◆ **WORK TASK**: Repeat the whole of the data, keeping every detail the same.

◆ **THE DATA**:

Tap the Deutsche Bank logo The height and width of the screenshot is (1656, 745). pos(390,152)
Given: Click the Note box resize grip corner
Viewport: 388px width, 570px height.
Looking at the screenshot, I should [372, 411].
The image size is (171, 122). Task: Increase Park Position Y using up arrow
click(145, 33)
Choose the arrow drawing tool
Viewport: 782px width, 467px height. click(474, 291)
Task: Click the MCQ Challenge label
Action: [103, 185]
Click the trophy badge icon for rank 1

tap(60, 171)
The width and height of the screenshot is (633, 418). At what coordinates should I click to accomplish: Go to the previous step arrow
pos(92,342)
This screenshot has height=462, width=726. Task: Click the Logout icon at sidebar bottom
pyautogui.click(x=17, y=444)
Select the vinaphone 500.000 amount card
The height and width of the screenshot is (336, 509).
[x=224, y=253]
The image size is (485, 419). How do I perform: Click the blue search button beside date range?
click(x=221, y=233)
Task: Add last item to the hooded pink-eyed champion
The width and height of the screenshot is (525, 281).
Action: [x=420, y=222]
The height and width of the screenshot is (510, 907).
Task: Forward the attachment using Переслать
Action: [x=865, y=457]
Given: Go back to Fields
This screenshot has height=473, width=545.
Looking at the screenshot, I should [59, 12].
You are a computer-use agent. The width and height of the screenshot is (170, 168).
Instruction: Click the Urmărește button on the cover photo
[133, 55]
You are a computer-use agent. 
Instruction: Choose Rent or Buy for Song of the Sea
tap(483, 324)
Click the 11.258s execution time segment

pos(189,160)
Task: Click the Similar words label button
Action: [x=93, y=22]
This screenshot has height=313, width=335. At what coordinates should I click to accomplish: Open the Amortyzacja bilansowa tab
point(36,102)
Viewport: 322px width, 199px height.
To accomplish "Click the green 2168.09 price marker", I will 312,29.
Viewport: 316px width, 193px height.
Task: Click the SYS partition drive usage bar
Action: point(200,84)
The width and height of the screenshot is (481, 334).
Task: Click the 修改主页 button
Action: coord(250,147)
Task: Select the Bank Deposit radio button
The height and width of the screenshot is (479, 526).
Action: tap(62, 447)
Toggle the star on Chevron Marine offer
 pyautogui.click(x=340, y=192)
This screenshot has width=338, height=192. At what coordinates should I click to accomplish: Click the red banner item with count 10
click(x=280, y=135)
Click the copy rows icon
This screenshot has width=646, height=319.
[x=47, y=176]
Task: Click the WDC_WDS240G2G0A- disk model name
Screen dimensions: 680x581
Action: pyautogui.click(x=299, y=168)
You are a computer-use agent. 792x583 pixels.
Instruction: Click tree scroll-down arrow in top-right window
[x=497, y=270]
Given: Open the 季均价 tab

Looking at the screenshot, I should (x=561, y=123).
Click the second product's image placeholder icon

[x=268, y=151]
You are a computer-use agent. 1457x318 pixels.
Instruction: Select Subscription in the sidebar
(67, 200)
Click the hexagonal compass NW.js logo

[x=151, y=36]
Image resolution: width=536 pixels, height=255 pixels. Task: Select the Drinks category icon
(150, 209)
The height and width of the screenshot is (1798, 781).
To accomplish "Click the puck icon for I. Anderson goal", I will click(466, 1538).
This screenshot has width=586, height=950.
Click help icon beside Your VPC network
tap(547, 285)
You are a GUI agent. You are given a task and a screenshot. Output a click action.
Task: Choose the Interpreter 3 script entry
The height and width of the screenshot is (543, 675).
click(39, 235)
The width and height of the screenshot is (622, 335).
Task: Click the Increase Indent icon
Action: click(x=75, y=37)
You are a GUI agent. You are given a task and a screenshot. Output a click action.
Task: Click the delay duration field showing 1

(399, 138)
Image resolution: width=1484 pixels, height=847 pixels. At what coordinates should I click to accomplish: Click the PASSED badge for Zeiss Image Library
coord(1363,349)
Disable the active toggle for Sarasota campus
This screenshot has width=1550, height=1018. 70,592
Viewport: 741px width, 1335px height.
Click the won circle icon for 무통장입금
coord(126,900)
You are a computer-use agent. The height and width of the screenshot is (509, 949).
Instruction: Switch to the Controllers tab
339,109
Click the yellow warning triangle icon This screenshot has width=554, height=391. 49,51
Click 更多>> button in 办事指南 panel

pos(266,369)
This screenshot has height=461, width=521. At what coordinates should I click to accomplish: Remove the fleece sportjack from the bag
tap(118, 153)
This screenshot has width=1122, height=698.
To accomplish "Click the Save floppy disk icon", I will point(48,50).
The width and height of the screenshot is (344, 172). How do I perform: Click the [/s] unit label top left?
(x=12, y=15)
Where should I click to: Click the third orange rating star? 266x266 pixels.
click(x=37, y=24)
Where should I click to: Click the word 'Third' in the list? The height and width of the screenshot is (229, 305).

◆ **EXPECTED OUTPUT**:
Tap the Deutsche Bank logo The height and width of the screenshot is (1656, 745). pos(390,152)
Given: Click the Note box resize grip corner
Viewport: 388px width, 570px height.
Looking at the screenshot, I should [372, 411].
The image size is (171, 122). Task: Increase Park Position Y using up arrow
click(145, 33)
Choose the arrow drawing tool
Viewport: 782px width, 467px height. click(474, 291)
Task: Click the MCQ Challenge label
Action: [103, 185]
Click the trophy badge icon for rank 1

tap(60, 171)
The width and height of the screenshot is (633, 418). At what coordinates should I click to accomplish: Go to the previous step arrow
pos(92,342)
This screenshot has height=462, width=726. Task: Click the Logout icon at sidebar bottom
pyautogui.click(x=17, y=444)
Select the vinaphone 500.000 amount card
The height and width of the screenshot is (336, 509).
[x=224, y=253]
The image size is (485, 419). How do I perform: Click the blue search button beside date range?
click(x=221, y=233)
Task: Add last item to the hooded pink-eyed champion
The width and height of the screenshot is (525, 281).
Action: [x=420, y=222]
The height and width of the screenshot is (510, 907).
Task: Forward the attachment using Переслать
Action: [x=865, y=457]
Given: Go back to Fields
This screenshot has height=473, width=545.
Looking at the screenshot, I should [59, 12].
You are a computer-use agent. The width and height of the screenshot is (170, 168).
Instruction: Click the Urmărește button on the cover photo
[133, 55]
You are a computer-use agent. 
Instruction: Choose Rent or Buy for Song of the Sea
tap(483, 324)
Click the 11.258s execution time segment

pos(189,160)
Task: Click the Similar words label button
Action: [x=93, y=22]
This screenshot has height=313, width=335. At what coordinates should I click to accomplish: Open the Amortyzacja bilansowa tab
point(36,102)
Viewport: 322px width, 199px height.
To accomplish "Click the green 2168.09 price marker", I will 312,29.
Viewport: 316px width, 193px height.
Task: Click the SYS partition drive usage bar
Action: point(200,84)
The width and height of the screenshot is (481, 334).
Task: Click the 修改主页 button
Action: coord(250,147)
Task: Select the Bank Deposit radio button
The height and width of the screenshot is (479, 526).
Action: tap(62, 447)
Toggle the star on Chevron Marine offer
 pyautogui.click(x=340, y=192)
This screenshot has width=338, height=192. At what coordinates should I click to accomplish: Click the red banner item with count 10
click(x=280, y=135)
Click the copy rows icon
This screenshot has width=646, height=319.
[x=47, y=176]
Task: Click the WDC_WDS240G2G0A- disk model name
Screen dimensions: 680x581
Action: pyautogui.click(x=299, y=168)
You are a computer-use agent. 792x583 pixels.
Instruction: Click tree scroll-down arrow in top-right window
[x=497, y=270]
Given: Open the 季均价 tab

Looking at the screenshot, I should (x=561, y=123).
Click the second product's image placeholder icon

[x=268, y=151]
You are a computer-use agent. 1457x318 pixels.
Instruction: Select Subscription in the sidebar
(67, 200)
Click the hexagonal compass NW.js logo

[x=151, y=36]
Image resolution: width=536 pixels, height=255 pixels. Task: Select the Drinks category icon
(150, 209)
The height and width of the screenshot is (1798, 781).
To accomplish "Click the puck icon for I. Anderson goal", I will click(466, 1538).
This screenshot has width=586, height=950.
Click help icon beside Your VPC network
tap(547, 285)
You are a GUI agent. You are given a task and a screenshot. Output a click action.
Task: Choose the Interpreter 3 script entry
The height and width of the screenshot is (543, 675).
click(39, 235)
The width and height of the screenshot is (622, 335).
Task: Click the Increase Indent icon
Action: click(x=75, y=37)
You are a GUI agent. You are given a task and a screenshot. Output a click action.
Task: Click the delay duration field showing 1

(399, 138)
Image resolution: width=1484 pixels, height=847 pixels. At what coordinates should I click to accomplish: Click the PASSED badge for Zeiss Image Library
coord(1363,349)
Disable the active toggle for Sarasota campus
This screenshot has width=1550, height=1018. 70,592
Viewport: 741px width, 1335px height.
Click the won circle icon for 무통장입금
coord(126,900)
You are a computer-use agent. The height and width of the screenshot is (509, 949).
Instruction: Switch to the Controllers tab
339,109
Click the yellow warning triangle icon This screenshot has width=554, height=391. 49,51
Click 更多>> button in 办事指南 panel

pos(266,369)
This screenshot has height=461, width=521. At what coordinates should I click to accomplish: Remove the fleece sportjack from the bag
tap(118, 153)
This screenshot has width=1122, height=698.
To accomplish "Click the Save floppy disk icon", I will point(48,50).
The width and height of the screenshot is (344, 172). How do I perform: Click the [/s] unit label top left?
(x=12, y=15)
Where should I click to: Click the third orange rating star? 266x266 pixels.
click(x=37, y=24)
Where should I click to: Click the word 'Third' in the list? The height and width of the screenshot is (229, 305).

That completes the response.